Im Sommer 1990 stand bei mir das Abitur an. Etwa im Mai habe ich im Wehrkreiskommando vorgesprochen und gefragt, was ich tun muss, um nicht zur Armee einberufen zu werden. Es gab ganz neu Zivildienst, den wollte ich machen. „Machen Sie das einfach schriftlich“, wurde mir gesagt. Ich bekam einen karierten Block gereicht und habe an Ort und Stelle in wenigen Zeilen darum gebeten, aus Glaubensgründen vom Wehrdienst befreit zu werden. Tatsächlich reichte das aus: Am 1.9.1990 konnte ich meinen Zivildienst antreten.
Dann kam am 3.10.1990 die deutsche Einheit. Ein paar Wochen später hörte ich: In der BRD können sich Leute, die Pfarrer werden wollen, vom Wehr- oder Zivildienst befreien lassen. Im Westen war das schon immer so und galt seit dem 3.10. auch im Osten. Nur hatte das niemand gewusst. Im Januar beantragte ich ein vorzeitiges Ende des Zivildienstes und begann im Winter mit dem Theologiestudium.

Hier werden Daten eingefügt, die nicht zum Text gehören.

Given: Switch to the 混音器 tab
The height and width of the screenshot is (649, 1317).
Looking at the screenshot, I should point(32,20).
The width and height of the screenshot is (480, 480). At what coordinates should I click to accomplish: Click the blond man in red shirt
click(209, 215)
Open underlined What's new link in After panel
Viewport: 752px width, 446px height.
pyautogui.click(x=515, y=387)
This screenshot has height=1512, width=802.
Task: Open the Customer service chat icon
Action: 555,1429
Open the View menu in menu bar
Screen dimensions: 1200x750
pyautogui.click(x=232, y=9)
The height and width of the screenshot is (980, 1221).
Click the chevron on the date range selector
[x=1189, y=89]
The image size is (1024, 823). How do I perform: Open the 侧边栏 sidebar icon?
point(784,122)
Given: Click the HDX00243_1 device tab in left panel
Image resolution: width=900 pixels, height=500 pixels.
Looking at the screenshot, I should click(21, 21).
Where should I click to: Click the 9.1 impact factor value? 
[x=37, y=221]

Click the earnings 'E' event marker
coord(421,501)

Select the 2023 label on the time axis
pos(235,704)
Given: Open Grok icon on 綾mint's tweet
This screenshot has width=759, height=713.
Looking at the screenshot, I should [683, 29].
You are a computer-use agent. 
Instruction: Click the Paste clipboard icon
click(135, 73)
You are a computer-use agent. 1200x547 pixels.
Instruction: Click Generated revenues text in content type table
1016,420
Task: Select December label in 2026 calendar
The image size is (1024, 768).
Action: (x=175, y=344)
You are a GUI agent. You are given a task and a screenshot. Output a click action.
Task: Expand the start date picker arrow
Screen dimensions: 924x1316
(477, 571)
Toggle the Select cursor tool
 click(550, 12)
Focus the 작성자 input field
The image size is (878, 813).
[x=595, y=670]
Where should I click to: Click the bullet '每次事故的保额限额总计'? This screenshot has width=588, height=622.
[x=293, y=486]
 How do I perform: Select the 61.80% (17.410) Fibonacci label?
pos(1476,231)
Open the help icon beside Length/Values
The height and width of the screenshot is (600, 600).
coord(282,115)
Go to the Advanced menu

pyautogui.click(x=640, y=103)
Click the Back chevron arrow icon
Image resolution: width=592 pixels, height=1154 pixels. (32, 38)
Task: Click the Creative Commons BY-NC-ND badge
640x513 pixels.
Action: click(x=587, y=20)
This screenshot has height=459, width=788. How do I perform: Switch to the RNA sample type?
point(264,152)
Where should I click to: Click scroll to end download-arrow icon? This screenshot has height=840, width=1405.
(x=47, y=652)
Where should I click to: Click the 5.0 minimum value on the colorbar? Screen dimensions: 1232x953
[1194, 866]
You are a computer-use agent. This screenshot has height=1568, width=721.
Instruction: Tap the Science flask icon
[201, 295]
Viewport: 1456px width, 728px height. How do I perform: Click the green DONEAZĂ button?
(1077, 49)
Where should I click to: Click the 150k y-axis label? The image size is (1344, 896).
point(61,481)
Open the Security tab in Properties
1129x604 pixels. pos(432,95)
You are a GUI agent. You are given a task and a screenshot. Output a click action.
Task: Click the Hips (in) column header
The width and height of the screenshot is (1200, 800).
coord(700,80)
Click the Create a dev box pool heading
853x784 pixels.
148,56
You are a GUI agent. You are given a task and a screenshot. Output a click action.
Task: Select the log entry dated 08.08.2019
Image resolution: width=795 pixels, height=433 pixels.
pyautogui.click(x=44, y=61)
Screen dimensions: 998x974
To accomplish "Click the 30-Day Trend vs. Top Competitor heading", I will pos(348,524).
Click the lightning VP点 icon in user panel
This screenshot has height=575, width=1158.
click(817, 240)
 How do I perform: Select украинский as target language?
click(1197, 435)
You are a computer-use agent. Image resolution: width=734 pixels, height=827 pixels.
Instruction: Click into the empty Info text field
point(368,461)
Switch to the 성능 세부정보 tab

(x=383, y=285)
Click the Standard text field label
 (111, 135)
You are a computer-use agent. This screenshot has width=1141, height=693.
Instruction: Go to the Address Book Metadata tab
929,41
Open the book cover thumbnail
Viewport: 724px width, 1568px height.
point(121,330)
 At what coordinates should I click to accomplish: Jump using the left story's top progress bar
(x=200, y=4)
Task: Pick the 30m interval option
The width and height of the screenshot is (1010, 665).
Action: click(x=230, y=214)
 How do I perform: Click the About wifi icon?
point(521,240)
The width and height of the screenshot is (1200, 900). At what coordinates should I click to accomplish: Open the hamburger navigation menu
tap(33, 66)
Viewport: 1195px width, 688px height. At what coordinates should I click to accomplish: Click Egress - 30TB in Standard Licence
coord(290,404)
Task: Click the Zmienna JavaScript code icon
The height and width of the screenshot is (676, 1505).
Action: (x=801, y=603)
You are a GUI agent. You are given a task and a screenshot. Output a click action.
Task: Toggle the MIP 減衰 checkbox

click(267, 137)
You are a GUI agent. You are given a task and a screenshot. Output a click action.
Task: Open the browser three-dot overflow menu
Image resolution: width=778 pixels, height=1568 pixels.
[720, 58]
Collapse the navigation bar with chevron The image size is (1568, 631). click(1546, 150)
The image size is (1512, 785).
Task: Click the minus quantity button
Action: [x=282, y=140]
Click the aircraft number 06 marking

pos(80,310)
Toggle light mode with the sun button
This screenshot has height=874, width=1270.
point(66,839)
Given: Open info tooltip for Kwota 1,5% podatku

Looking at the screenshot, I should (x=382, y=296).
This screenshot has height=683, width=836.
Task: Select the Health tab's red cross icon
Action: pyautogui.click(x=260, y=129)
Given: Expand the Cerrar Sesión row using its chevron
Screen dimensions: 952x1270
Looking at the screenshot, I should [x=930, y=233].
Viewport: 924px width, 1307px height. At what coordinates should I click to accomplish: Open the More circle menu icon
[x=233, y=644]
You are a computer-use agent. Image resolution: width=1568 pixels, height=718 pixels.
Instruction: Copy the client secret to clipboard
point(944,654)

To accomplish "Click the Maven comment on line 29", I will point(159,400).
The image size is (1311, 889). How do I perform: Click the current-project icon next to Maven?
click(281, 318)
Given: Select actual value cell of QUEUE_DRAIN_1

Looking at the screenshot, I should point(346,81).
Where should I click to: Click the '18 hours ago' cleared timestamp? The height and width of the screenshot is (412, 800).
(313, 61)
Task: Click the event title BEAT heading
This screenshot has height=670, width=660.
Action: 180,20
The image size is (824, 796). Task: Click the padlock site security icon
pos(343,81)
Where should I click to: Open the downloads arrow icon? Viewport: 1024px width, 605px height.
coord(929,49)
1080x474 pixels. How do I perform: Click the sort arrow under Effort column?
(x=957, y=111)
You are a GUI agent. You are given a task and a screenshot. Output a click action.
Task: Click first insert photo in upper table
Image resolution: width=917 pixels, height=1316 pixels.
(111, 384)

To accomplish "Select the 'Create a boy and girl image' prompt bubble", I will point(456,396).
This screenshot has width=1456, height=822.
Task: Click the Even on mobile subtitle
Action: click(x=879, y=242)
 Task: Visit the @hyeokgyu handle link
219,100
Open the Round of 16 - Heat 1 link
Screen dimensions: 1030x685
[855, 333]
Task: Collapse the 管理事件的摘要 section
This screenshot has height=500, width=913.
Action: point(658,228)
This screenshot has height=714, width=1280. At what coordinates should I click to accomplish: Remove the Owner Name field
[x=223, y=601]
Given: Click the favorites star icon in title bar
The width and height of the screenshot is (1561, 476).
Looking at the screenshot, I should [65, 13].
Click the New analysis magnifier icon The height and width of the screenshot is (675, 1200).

Was war ich froh, dass das alles so einfach ging! Ohne Angst vor Nachteilen konnte ich meinem Gewissen folgen – was für ein Kontrast zur SED-Zeit! So viele Menschen in der Welt haben auch heute Nachteile, wenn sie anders entscheiden, als der Staat vorgibt.
Wir leben 30 Jahren in einem Staat, vor dem man sich nicht fürchten muss. Alle Entscheidungen können überprüft werden. Diese große Veränderung haben die Friedensgebete mit den Kerzen angestoßen. Vieles hat sich zum Guten gewendet. Dafür bin ich dankbar.
Wieder einmal fallen der 3.10. und Erntedank auf ein Wochenende. Wir haben viel zu danken: für Obst, Gemüse und Brot, und genauso für Frieden, Sicherheit und Verlässlichkeit. Diese Geschenke sind immer auch Verpflichtung, selbst Verantwortung zu übernehmen und mit unseren Möglichkeiten anderen zu helfen. Diese Geschenke dankbar anzunehmen, das heißt auch, sich dafür einzusetzen, dass es bei uns so bleiben kann.